6.7 Electricity Consumption Residential

6.7.1 Task

You want to plot an electricity consumption diagram which shows

  • upper plot with daily energy consumption in kWh/day
  • lower plot with standby-losses in Watts

Additionaly we would like to see the consumption of an average Swiss household.

6.7.2 Basis

  • A csv file with time series of an electric meter in 15 minute interval.

6.7.3 Solution

Create a new script, copy/paste the following code and run it:

library(redutils)
library(dplyr)
library(lubridate)
library(zoo)
library(plotly)

# load time series data and aggregate mean values
df <- read.csv("https://github.com/hslu-ige-laes/edar/raw/master/sampleData/flatElectricity.csv",
               stringsAsFactors=FALSE,
               sep =";")

df$time <- parse_date_time(df$time,
                           order = "YmdHMS",
                           tz = "UTC")

# select room
df <- df %>% select(time, FlatC_Ele)

# rename columns
colnames(df) <- c("timestamp", "meterValue")

# filter timerange
df <- df %>% filter(timestamp > "2019-07-01")

# Fill missing values with NA
grid.df <- data.frame(timestamp = seq(min(df$timestamp, na.rm = TRUE),
                                      max(df$timestamp, na.rm = TRUE),
                                      by = "15 mins"))
df <- merge(df, grid.df, all = TRUE)

# convert steadily counting energy meter value from kWh to power in kW
df <- df %>% 
  mutate(value = (meterValue - lag(meterValue))) %>%
  select(-meterValue)

# remove negative values which occur beause of change summer/winter time
df <- df %>% filter(value >= 0)

# determine date related parameters for later filtering
df$day <- as.Date(df$time, tz = "UTC")
df$week <- lubridate::week(df$time)
df$month <- lubridate::month(df$time)
df$year <- lubridate::year(df$time)

# data cleansing
# tag NA
df <- df %>% mutate(deleteNA = ifelse(is.na(value),1,0))

# tag values below 0 and higher than 9.2 kW
df <- df %>% mutate(deleteHiLoVal = ifelse(value > 9.2,1, ifelse(value < 0,1,0)))
# Assumption max. fuse 40 ampere (higher fuses for single family houses)
# this results in continuous power 9.2 kW
# this results in an hourly consumption of 9.2kWh
# over 24h = approx. 221 kWh max. consumption per day

# tag whole days which have one or more values to delete, keep only whole valid days
df <- df %>%
  group_by(day) %>% 
  mutate(delete = sum(deleteNA, na.rm = TRUE) + sum(deleteHiLoVal, na.rm = TRUE))

df <- df %>% ungroup()

# delete full days with invalid data
df <- df %>%
  filter(delete == 0) %>%
  select(-deleteNA, -deleteHiLoVal, -delete)

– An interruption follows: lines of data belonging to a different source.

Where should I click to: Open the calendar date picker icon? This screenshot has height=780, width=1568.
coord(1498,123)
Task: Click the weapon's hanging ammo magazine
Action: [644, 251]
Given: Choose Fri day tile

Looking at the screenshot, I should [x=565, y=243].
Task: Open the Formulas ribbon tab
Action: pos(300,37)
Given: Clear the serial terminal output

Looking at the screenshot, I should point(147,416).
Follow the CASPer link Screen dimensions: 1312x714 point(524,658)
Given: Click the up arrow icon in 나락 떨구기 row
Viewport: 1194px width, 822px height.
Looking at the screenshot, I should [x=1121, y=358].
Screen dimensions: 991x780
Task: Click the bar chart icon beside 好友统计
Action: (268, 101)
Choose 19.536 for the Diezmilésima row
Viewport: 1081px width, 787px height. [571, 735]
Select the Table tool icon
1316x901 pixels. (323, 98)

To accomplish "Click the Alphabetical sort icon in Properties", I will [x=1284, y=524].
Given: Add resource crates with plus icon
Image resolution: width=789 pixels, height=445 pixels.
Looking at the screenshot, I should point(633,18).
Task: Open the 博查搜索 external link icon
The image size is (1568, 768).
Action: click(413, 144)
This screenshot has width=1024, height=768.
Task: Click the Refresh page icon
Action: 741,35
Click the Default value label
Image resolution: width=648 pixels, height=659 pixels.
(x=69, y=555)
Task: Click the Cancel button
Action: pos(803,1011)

# determine season for later filtering
df <- df %>% mutate(season = redutils::getSeason(timestamp))

# calculate sum and min per day
df <- df %>% group_by(day) %>% mutate(sum = sum(value))
df <- df %>% group_by(day) %>% mutate(min = min(value)*1000*4)
df <- df %>% ungroup()

df <- df %>% select(day, sum, min, season) %>% unique()

df <- df %>% mutate(ravgUsage = zoo::rollmean(x=sum, 7, fill = NA))
df <- df %>% mutate(rminStandby = -1 * zoo::rollmaxr(x = -1 * min, 7, fill = NA))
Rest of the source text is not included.